TASKS:
1. According to the SUNK Node Controller page, the Node Controller is deployed cluster-wide as part of what?
2. Transcribe the SUNK Node Controller page from "Because a NodeSet" to "reason is sunk.coreweave.com/drain.".
3. Pick up the SUNK Node Controller page after its last sentence and keep writing it.

PROVIDED TEXT:
Skip to main content
This page describes how the SUNK Node Controller keeps Kubernetes Nodes in sync with Slurm-managed workloads, and what labels, annotations, and conditions it manages. Read this page to understand which Node-level signals SUNK owns. With that context, you can predict how Slurm state changes appear on the underlying Kubernetes Nodes when you operate or troubleshoot a SUNK cluster. The Node Controller manages data synchronized between Kubernetes Nodes and the NodeSlices and NodeSet Pods. The Node Controller is deployed cluster-wide as part of the sunk-controller-manager. The Node Controller performs all Node operations on behalf of the individual Slurm cluster instances, which removes the requirement to grant extra permissions to modify Kubernetes Nodes.

Information flow and operations

The Node Controller handles the flow of information from the NodeSlices to the Node and from the NodeSet Pods to the Node. The sections that follow describe the most common information flows the Node Controller manages, including Node locking, drain handling, Pod-to-Node condition synchronization, and NodeSet labeling.

Node lock

Because a NodeSet Pod is idle when the Slurm node is idle, other Kubernetes workloads might schedule on the Kubernetes Node. However, when the NodeSet Pod becomes active, SUNK must evict these other workloads and prevent them from rescheduling. Node locking accomplishes this. The Node Controller manages the lock status. The Pod Controller then propagates the lock annotation back to the Pod, where the Syncer picks it up.

Slurm drain annotation and cordon condition

When a Slurm node is put into a drain state, the Pod has a condition and annotation set as follows:
  • The node annotation containing the drain reason is sunk.coreweave.com/drain.
  • The node condition for Cordon is SlurmCordon.
  • When the Pod state isn’t known, the condition is Unknown.
This allows Kubernetes to react to drain events in Slurm. The annotation reflects the Slurm reason for the drain. The Node Controller only sets the SlurmCordon condition if the drain originated in Slurm, rather than from a Kubernetes state.

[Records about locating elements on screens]
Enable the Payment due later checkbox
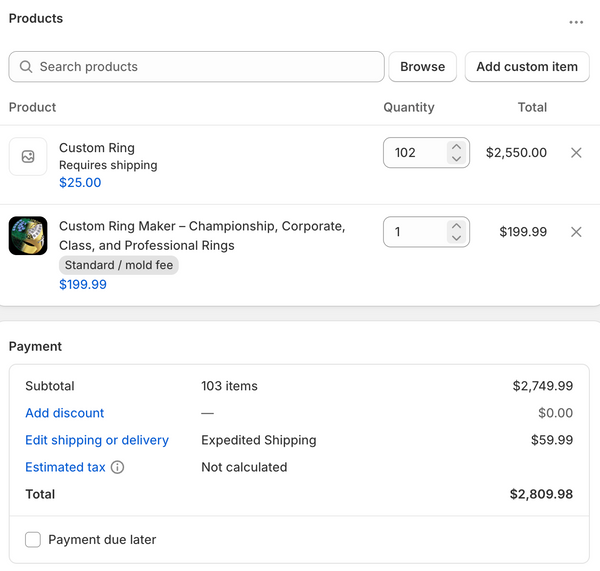The width and height of the screenshot is (600, 571). coord(33,540)
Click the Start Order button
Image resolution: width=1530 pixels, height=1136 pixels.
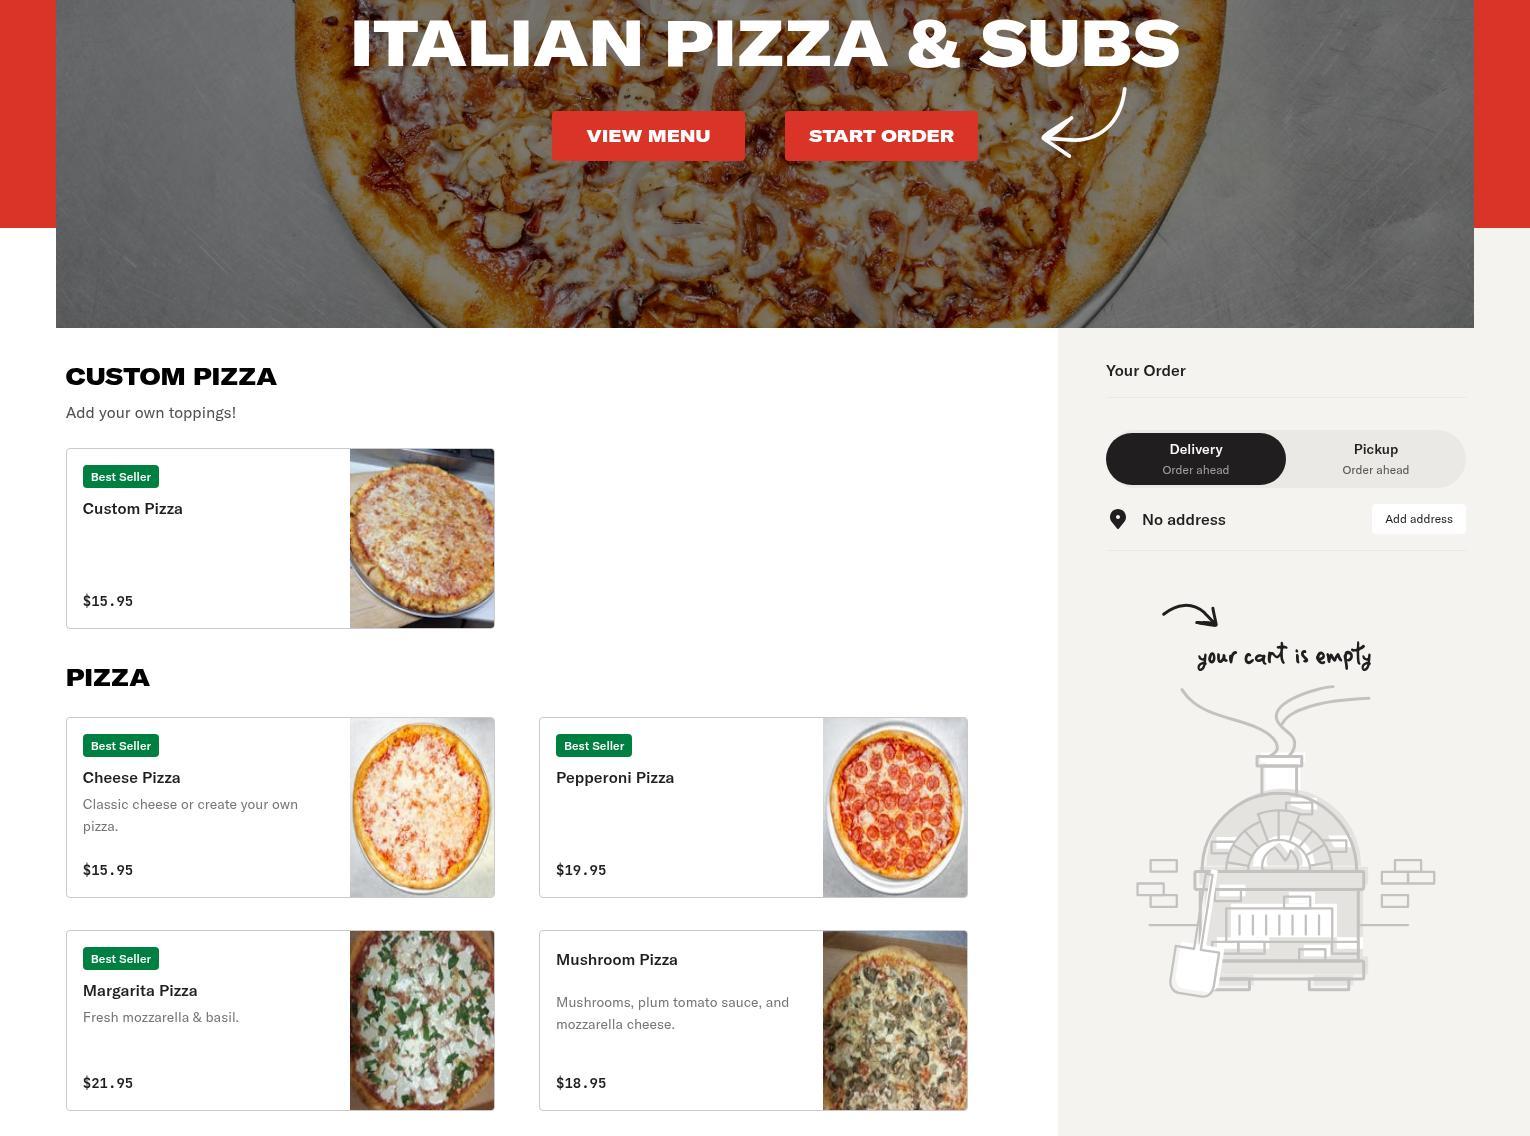[881, 136]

EXERCISE RESPONSES:
1. The sunk-controller-manager.

2.
Because a NodeSet Pod is idle when the Slurm node is idle, other Kubernetes workloads might schedule on the Kubernetes Node. However, when the NodeSet Pod becomes active, SUNK must evict these other workloads and prevent them from rescheduling. Node locking accomplishes this. The Node Controller manages the lock status. The Pod Controller then propagates the lock annotation back to the Pod, where the Syncer picks it up.

Slurm drain annotation and cordon condition

When a Slurm node is put into a drain state, the Pod has a condition and annotation set as follows:
  • The node annotation containing the drain reason is sunk.coreweave.com/drain.

3.
Pod conditions

In addition to the special handling of the SlurmCordon condition, the Node Controller synchronizes the following conditions from the Pod to the Node:
  • SlurmDrain
  • SlurmRunning
  • SlurmNotResponding
These conditions are present on the Node when it’s part of the NodeSet, and removed when the Node is no longer in the NodeSet. If the respective Pod is missing any of these conditions, the condition’s status is set to Unknown.

NodeSet labels

To identify Nodes associated with a particular NodeSet, the Node Controller labels them with information obtained from the NodeSlice objects. When a Node is present in a NodeSlice, the Node Controller labels it. If a Node isn’t present in any NodeSlice, the labels are removed. Relevant labels include:
  • sunk.coreweave.com/nodeset - The name of the NodeSet the Node is associated with.
  • sunk.coreweave.com/namespace - The namespace of the NodeSet.
  • sunk.coreweave.com/cluster - The name of the cluster the NodeSet is associated with.
  • sunk.coreweave.com/pod - The name of the associated Pod, if present.
Together, these labels let operators and other controllers identify which NodeSet, namespace, cluster, and Pod each Kubernetes Node currently belongs to.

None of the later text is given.